EXERCISE DESCRIPTION: Copy everything in the data from the line containing "Task: Click the" down to the line containing "Action: point(383,332)", including both of those lines. Leave the pictures out of your copy.

GIVEN ENTRIES:
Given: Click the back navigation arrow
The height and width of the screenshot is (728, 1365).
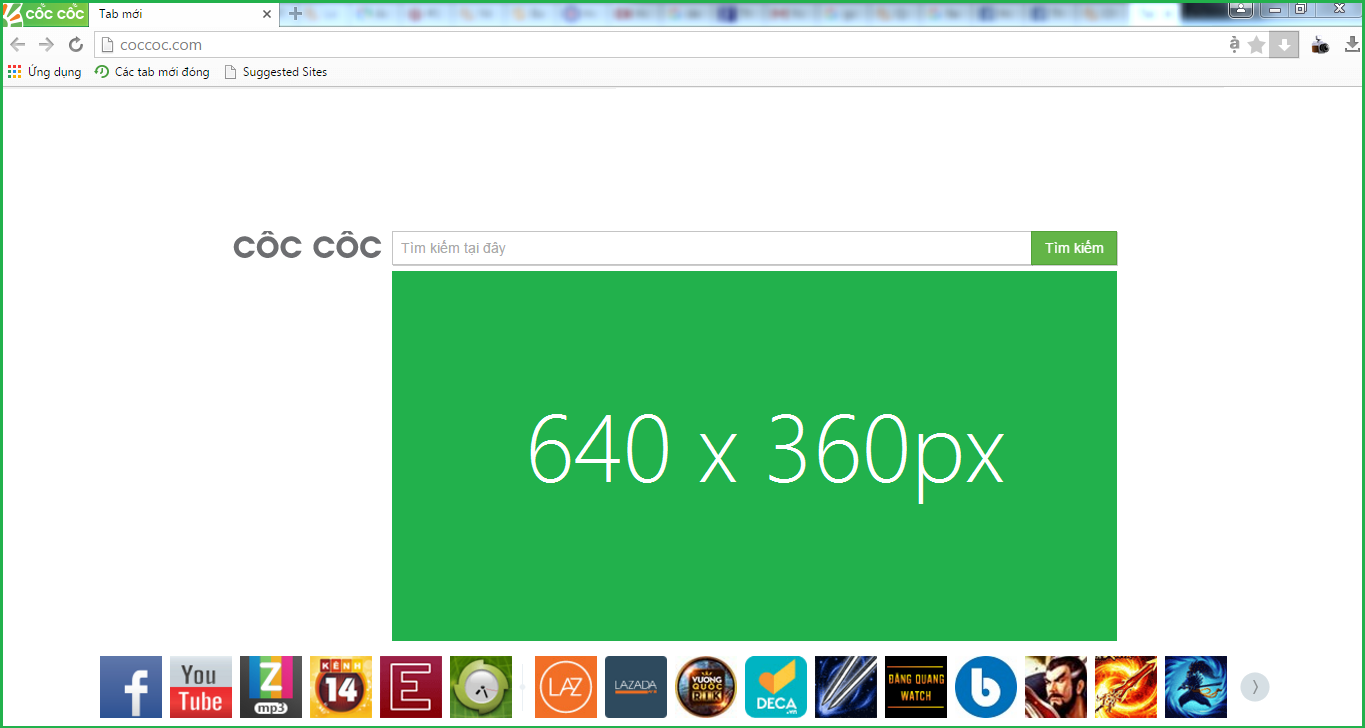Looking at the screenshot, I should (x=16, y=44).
...
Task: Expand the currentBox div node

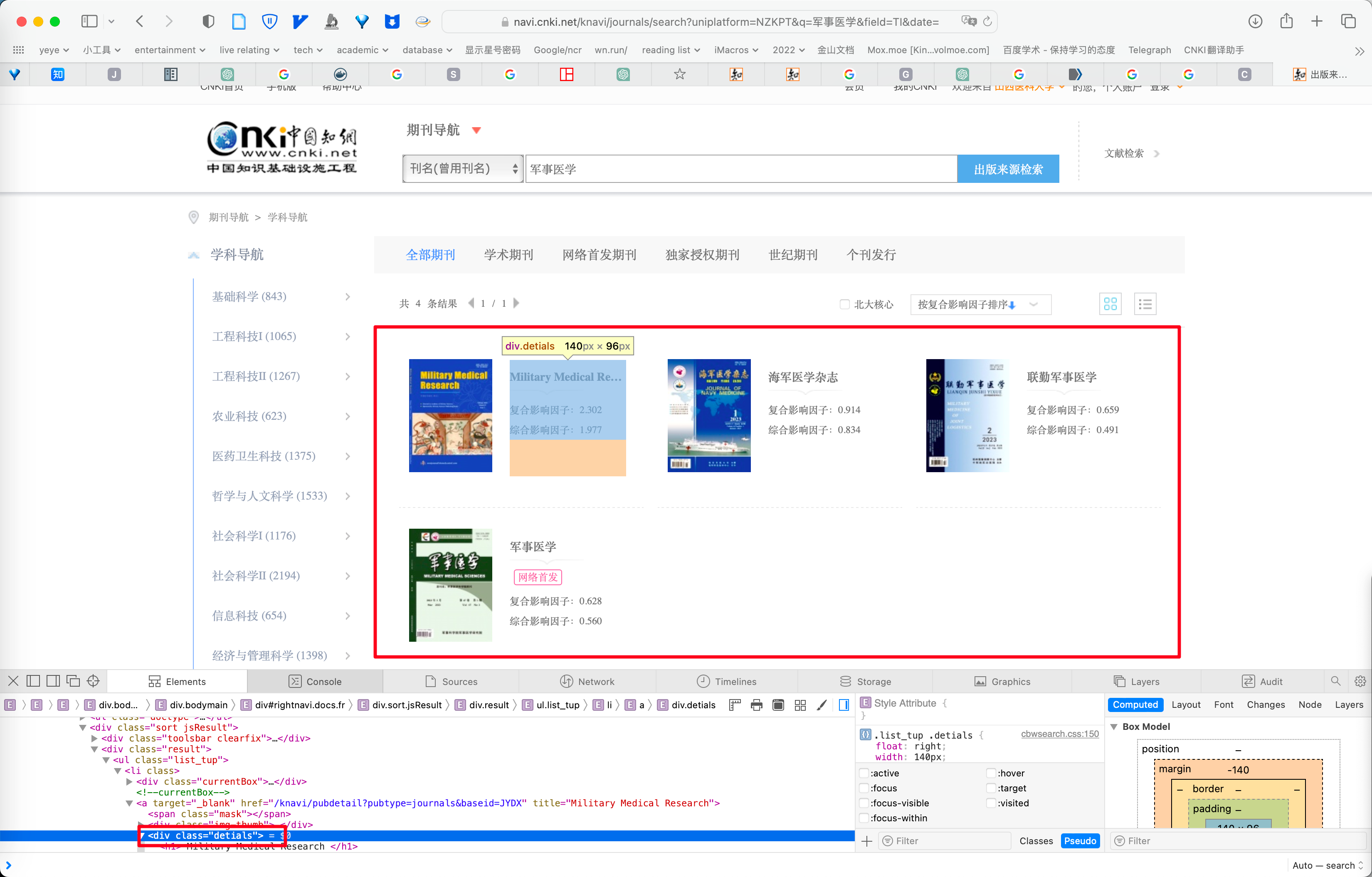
...
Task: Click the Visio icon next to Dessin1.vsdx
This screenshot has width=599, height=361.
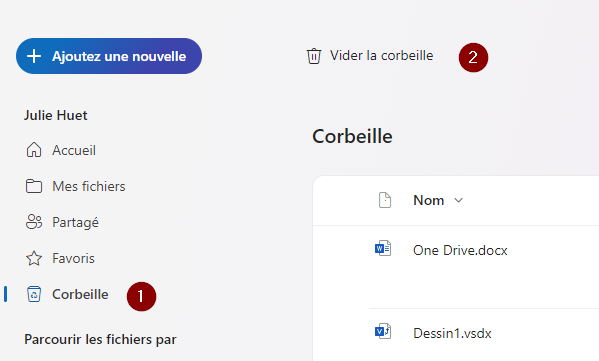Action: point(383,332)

ANSWER TO THIS TASK:
Task: Click the Visio icon next to Dessin1.vsdx
This screenshot has width=599, height=361.
Action: point(383,332)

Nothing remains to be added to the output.